→ WORK ORDER
Type out all the records once more, exactly.

--- MATERIAL SHOWN Enclosed Below ---

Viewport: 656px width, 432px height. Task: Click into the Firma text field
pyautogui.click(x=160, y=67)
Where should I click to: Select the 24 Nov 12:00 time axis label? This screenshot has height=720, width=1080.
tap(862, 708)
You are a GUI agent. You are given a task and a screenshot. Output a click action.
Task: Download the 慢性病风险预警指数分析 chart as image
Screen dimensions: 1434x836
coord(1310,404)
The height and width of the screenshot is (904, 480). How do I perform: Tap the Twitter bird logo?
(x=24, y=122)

--- End of Enclosed MATERIAL SHOWN ---

→ SOLUTION TO THIS EXERCISE
Viewport: 656px width, 432px height. Task: Click into the Firma text field
pyautogui.click(x=160, y=67)
Where should I click to: Select the 24 Nov 12:00 time axis label? This screenshot has height=720, width=1080.
tap(862, 708)
You are a GUI agent. You are given a task and a screenshot. Output a click action.
Task: Download the 慢性病风险预警指数分析 chart as image
Screen dimensions: 1434x836
coord(1310,404)
The height and width of the screenshot is (904, 480). How do I perform: Tap the Twitter bird logo?
(x=24, y=122)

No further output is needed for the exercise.